--- DATASET CONTENT ---

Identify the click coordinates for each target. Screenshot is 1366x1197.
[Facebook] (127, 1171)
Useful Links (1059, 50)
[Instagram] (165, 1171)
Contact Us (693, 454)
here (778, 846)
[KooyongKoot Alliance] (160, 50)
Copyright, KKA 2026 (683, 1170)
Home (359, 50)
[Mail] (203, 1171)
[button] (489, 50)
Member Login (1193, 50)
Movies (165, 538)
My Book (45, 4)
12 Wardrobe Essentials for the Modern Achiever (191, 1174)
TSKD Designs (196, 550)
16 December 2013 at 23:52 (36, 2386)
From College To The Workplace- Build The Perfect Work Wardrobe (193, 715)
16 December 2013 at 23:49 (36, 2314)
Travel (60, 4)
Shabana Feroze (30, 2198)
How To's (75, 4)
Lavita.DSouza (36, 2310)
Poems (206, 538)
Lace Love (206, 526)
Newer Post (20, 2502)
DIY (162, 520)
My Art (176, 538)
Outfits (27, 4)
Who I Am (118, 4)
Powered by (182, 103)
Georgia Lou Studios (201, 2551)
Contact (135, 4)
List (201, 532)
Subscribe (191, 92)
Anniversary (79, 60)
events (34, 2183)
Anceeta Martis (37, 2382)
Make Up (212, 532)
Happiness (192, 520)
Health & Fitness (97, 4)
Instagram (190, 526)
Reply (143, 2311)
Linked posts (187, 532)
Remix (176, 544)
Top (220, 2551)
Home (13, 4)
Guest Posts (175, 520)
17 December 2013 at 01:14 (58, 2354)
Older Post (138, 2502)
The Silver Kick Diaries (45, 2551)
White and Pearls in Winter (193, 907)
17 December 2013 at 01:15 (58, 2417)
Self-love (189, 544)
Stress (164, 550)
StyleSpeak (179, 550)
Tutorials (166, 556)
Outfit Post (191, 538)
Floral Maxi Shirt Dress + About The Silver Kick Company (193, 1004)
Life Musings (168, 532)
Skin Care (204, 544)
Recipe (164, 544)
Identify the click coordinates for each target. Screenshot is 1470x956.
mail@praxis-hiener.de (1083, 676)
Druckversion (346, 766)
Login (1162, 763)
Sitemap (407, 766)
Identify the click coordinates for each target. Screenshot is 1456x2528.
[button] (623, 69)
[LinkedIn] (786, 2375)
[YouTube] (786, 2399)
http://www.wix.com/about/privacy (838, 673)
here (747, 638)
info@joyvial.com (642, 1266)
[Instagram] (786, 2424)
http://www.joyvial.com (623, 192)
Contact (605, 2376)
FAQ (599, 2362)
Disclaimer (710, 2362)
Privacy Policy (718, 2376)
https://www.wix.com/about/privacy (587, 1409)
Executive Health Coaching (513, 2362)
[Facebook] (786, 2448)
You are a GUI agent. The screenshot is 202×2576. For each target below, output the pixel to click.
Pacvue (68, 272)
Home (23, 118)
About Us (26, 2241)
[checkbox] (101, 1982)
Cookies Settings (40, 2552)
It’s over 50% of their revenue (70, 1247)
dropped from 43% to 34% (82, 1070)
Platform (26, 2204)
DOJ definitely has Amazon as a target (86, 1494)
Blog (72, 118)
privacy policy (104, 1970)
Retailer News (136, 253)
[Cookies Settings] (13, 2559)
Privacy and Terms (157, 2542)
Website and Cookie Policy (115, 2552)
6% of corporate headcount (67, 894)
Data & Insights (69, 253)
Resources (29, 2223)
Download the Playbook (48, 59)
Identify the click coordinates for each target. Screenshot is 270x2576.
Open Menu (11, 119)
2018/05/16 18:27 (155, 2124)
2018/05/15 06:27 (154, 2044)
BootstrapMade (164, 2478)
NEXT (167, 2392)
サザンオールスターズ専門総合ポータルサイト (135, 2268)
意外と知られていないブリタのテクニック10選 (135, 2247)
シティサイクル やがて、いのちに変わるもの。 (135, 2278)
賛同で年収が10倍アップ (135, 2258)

---

Print again the lines of the entries above that fall between the line holding "Who I Am (118, 4)" and the line holding "Linked posts (187, 532)", inclusive, exactly as they stand.

> [ANSWER SECTION]:
Who I Am (118, 4)
Powered by (182, 103)
Georgia Lou Studios (201, 2551)
Contact (135, 4)
List (201, 532)
Subscribe (191, 92)
Anniversary (79, 60)
events (34, 2183)
Anceeta Martis (37, 2382)
Make Up (212, 532)
Happiness (192, 520)
Health & Fitness (97, 4)
Instagram (190, 526)
Reply (143, 2311)
Linked posts (187, 532)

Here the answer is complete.